This week, I was working on an office acquisition and came across a clause I had never seen applied in office before – a most favored nations clause. The clause essentially read:
Notwithstanding anything in the lease to the contrary, no other tenant in the Property shall have a more favorable rental rate (which was further defined to include base rent, tenant’s share of operating expenses and tenant’s share of taxes).
It reads fairly simply – no other tenant shall have a more favorable rental rate – but the consequences of administering that language can have a material impact on cash flow and value. Most typical in retail leases, I would estimate that we see this language once out of every three malls (so figure 1 in 400-450 leases) and perhaps once out of every 10 open air centers (maybe 1 in 200 leases).

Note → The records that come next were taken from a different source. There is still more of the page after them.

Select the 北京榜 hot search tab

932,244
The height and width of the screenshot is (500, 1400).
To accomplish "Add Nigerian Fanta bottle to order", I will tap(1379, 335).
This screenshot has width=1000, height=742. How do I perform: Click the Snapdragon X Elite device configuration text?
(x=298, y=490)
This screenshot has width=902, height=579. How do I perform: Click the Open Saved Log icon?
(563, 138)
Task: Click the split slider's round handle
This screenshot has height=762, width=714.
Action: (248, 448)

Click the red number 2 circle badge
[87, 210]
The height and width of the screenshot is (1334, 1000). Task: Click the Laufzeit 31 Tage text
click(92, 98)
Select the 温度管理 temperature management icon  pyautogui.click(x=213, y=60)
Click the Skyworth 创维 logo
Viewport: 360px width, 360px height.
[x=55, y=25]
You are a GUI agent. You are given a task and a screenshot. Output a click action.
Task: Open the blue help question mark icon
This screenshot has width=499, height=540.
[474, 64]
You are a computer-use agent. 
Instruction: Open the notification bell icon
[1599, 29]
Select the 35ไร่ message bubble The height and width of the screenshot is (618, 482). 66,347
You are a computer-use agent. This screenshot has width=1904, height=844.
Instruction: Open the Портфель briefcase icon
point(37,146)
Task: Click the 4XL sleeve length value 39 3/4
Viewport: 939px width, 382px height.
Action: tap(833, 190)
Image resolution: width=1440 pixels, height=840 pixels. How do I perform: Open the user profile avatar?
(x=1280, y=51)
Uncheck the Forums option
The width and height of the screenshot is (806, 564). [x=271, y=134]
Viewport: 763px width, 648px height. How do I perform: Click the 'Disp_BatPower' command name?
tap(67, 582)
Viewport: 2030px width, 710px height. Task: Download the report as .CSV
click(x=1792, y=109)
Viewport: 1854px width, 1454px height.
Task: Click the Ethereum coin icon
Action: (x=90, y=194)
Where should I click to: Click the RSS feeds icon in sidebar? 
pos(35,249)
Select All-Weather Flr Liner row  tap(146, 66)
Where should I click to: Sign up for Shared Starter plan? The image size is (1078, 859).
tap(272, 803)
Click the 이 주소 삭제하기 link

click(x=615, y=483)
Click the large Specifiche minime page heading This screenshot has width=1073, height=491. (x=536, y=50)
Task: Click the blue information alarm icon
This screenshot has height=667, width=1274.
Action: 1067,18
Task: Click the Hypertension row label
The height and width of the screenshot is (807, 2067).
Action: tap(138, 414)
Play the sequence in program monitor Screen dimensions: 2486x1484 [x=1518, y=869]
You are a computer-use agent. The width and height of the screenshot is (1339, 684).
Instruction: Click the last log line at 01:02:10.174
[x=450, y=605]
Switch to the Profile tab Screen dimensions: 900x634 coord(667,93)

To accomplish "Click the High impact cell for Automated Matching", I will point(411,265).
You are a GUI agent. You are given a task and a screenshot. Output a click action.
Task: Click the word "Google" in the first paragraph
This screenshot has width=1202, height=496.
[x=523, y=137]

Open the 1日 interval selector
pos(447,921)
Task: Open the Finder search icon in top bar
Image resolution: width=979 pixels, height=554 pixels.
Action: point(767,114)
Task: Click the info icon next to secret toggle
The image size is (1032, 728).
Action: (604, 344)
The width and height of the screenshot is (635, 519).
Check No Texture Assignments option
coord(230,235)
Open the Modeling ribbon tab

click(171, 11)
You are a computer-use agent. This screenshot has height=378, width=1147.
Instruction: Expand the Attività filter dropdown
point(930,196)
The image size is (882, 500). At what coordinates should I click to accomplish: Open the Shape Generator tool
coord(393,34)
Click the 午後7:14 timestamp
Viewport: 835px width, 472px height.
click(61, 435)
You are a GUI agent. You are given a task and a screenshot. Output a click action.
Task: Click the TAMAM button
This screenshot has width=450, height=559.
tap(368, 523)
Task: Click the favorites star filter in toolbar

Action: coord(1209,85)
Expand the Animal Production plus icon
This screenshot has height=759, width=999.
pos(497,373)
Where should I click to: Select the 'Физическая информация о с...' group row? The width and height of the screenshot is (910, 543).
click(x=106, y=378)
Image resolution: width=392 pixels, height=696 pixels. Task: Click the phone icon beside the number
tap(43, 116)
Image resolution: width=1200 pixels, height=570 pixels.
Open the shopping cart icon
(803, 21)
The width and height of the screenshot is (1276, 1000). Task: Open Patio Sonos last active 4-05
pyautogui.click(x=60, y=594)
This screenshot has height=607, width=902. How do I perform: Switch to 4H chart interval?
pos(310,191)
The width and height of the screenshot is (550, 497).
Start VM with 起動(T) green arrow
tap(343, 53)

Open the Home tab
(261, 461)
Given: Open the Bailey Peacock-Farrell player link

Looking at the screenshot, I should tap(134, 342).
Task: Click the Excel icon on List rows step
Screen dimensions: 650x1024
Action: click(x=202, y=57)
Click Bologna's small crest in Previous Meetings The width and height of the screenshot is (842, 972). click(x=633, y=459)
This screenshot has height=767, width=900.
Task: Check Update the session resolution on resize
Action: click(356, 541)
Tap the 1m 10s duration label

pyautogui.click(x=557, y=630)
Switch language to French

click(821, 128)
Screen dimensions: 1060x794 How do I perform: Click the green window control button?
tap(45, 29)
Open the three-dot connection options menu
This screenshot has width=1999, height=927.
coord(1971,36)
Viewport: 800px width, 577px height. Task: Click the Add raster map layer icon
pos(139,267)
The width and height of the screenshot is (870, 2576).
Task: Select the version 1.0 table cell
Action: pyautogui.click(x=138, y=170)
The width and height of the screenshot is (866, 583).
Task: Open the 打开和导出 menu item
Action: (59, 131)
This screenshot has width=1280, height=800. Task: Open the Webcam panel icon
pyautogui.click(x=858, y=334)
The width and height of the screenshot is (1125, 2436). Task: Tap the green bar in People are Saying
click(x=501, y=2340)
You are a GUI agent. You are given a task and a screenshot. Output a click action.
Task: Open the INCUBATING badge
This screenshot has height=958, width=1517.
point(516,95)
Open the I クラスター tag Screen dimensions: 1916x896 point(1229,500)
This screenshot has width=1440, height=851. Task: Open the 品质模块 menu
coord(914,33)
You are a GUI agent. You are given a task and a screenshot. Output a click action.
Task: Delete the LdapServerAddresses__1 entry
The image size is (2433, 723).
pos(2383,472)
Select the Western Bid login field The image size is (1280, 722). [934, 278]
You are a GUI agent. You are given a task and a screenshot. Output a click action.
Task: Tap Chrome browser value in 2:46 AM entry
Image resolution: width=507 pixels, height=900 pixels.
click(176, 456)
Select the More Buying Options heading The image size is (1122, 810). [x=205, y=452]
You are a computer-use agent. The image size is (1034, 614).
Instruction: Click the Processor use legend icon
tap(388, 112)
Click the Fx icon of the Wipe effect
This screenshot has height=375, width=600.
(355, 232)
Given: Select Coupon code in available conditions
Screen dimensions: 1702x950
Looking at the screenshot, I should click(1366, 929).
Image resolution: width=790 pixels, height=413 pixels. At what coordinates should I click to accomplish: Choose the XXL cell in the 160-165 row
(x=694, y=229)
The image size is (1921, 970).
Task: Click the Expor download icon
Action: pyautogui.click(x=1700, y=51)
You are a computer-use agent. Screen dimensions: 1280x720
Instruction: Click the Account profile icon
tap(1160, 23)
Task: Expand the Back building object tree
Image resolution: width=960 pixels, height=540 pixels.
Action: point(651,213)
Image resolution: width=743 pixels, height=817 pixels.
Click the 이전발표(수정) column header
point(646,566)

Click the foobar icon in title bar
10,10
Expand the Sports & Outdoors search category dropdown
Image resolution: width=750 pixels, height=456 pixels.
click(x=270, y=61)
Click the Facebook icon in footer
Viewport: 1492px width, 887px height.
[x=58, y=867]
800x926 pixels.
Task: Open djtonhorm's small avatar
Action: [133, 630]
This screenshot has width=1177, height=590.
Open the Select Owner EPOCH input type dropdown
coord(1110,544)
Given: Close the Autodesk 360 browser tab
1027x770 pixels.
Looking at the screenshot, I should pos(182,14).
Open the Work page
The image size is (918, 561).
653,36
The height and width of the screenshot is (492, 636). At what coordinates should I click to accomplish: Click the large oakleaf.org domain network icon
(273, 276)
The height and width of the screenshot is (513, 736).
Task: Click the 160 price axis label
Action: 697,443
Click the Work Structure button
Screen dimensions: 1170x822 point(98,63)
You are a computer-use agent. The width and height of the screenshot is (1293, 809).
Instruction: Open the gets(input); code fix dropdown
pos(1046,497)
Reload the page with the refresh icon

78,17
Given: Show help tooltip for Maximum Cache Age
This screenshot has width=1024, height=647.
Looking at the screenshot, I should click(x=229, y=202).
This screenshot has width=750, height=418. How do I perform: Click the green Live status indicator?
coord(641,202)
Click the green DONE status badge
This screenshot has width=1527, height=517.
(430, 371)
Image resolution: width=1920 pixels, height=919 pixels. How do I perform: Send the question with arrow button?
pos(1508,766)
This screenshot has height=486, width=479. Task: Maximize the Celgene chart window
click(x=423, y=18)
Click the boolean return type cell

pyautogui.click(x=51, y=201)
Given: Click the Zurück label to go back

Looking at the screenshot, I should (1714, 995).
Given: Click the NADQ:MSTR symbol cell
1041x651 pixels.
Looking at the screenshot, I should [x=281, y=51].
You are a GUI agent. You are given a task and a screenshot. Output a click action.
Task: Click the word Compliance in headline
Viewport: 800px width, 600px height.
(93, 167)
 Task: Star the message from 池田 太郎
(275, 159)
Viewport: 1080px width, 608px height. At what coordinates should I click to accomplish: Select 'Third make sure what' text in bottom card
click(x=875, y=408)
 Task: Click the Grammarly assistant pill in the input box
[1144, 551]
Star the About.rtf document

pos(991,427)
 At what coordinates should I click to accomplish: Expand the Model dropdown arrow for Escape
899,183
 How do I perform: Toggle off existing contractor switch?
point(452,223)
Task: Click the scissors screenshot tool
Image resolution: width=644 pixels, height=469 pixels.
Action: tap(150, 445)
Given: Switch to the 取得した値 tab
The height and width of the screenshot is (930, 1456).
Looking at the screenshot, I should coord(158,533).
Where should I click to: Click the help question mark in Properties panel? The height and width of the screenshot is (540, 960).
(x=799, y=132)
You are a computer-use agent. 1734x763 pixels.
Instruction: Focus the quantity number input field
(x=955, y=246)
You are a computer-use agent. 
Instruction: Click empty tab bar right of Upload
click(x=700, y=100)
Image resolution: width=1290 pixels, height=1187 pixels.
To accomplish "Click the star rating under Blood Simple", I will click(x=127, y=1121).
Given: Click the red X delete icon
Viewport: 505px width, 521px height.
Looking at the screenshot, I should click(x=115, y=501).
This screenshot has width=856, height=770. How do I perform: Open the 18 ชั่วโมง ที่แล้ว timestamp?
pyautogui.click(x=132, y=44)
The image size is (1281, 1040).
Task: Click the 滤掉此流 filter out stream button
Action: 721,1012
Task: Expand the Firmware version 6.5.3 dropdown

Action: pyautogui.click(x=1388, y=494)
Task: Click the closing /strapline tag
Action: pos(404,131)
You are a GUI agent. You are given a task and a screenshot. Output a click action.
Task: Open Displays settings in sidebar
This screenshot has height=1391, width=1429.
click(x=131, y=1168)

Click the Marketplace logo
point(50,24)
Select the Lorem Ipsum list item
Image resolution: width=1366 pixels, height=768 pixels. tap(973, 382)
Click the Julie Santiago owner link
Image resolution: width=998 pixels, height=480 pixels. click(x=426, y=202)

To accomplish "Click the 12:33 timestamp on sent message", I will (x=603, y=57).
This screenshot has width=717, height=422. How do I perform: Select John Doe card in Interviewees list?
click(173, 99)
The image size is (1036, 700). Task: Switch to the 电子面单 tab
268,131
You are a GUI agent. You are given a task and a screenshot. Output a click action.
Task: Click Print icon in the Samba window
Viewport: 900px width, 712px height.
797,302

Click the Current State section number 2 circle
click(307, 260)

When I first got into the industry 30 years ago and saw this language, I remember thinking that the tenants that had the language in the lease were the laziest leasing agents around. Essentially, “Yes. I will agree to this, but if someone was better than me and negotiated a better deal. I get that.” It did not take me long to realize that the tenants that negotiated this language had the absolute best leasing agents in the country because of the same exact statement, “Yes. I will agree to this, but if someone was better than me and negotiated a better deal, I get that.”
They not only have their own skills and experience to draw from, but they have the collective skills and experience of every other leasing agents with space at that property.
It is so dreaded for many reasons, but the most obvious are the amount of administration it takes to properly bill a tenant and the financial implications. Imagine, you have finished the final review of the year end settlements of CAM or taxes and are ready to post the billings. But, you find that the tenant with the most favored nations clause is required to pay $4.00/sf, another tenant has a $3.00/sf rate. You now have to go back and change that first tenant’s rate to $3.00/sf. Now, imagine that tenant was an excluded area for other tenants in the center. That change from $4.00/sf to $3.00/sf could affect every other tenant. Now, take it a step further. You have a struggling tenant. You agree to put that tenant on a percentage in lieu of minimum rent and all other charges. All of the sudden, that $4.00/sf goes to $0/sf.
A truly awful clause for the landlord and a truly wonderful clause for the tenant.
Often I am asked about how can you be sure if the landlord is administering the clause properly. Honestly, you can’t – unless it comes out in discovery during a lawsuit. However, what I can share is that the tenants with most favored nations clause are often anchors or other highly desirable tenants that landlords have (or want) a solid relationship with. In 30 years, I have seen hundreds of these. And, in all but one instance, when the landlord was made aware of the clause, they properly administered the clause (prospectively).
One way landlords can all but eliminate the impact of this clause (through attrition as leases turn over) is to include “allocation language” in their standard lease form which essentially gives the landlord the right to allocate base rent, percentage rent, or any other charge to another lease required charge. In that case, when you see the $3.00/sf charge, or the $0/sf charge, if those leases have allocation rights, the landlord can allocate $1.00/sf or $4.00/sf from one charge to another and have no tenant with a rate lower than $4.00/sf.
While you may want to put your head in the sand and hope you don’t have them in your portfolio, they are probably buried in your leases. So, be proactive and address them head on.